Approaches to Reducing Toxicity and Side Effects in Cell and Gene Therapy

The cell and gene therapy sector is at a crossroads where clinical promise meets safety scrutiny. While CAR‑T and AAV platforms have delivered breakthrough outcomes for cancers and rare diseases, the incidence of cytokine release syndrome and neurotoxicity has limited their use to specialized centers. Investors and regulators alike are watching how manufacturers address these risks, because a safer profile directly translates into larger patient pools, shorter hospital stays, and lower overall treatment costs.

Recent advances illustrate a multi‑pronged approach. Oral prostaglandin‑E2 inhibitors such as CytoAgents' CTO1681 demonstrate pre‑clinical suppression of key cytokines without compromising tumor killing, paving the way for outpatient CAR‑T administration. Parallelly, traditional immunosuppressants like sirolimus are being repurposed to protect the liver during AAV‑based gene delivery, as seen in Sarepta's Elevidys trials for Duchenne muscular dystrophy. These pharmacologic safeguards aim to convert high‑intensity infusion protocols into manageable, scalable therapies.

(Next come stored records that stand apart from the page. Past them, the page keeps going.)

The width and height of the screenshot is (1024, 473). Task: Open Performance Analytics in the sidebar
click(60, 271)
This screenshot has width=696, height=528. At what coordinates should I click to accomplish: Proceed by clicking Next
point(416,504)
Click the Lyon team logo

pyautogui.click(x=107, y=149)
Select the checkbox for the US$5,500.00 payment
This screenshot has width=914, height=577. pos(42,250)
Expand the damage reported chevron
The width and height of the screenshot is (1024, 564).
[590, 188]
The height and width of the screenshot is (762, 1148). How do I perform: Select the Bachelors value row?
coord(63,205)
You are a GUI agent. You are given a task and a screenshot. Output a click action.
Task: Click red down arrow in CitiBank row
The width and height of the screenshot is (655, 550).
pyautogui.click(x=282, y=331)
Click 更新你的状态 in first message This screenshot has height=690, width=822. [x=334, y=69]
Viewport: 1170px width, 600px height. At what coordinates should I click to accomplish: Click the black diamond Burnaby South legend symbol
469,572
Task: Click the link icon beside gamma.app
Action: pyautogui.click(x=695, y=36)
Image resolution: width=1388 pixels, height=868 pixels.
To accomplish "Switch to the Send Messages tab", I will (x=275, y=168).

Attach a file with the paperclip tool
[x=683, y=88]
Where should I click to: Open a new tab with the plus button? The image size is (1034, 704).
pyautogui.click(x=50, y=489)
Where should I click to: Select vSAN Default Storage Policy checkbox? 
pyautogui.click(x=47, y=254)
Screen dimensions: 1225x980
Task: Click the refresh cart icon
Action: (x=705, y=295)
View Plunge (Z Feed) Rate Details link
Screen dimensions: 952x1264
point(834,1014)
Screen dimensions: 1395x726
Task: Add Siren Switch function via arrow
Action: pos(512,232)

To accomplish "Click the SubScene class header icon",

Beyond drugs, engineering innovations are reshaping the cellular product itself. mRNA‑encoded CARs from Cartesian Therapeutics avoid viral integration and the associated chemotherapy conditioning, delivering comparable efficacy with negligible CRS in myasthenia gravis patients. Likewise, D‑domain engineered CARs such as anito‑cel achieve near‑complete response rates in multiple myeloma while limiting neurological side effects. Collectively, these strategies signal a maturation of the field, where safety and efficacy converge to unlock the next wave of commercial growth.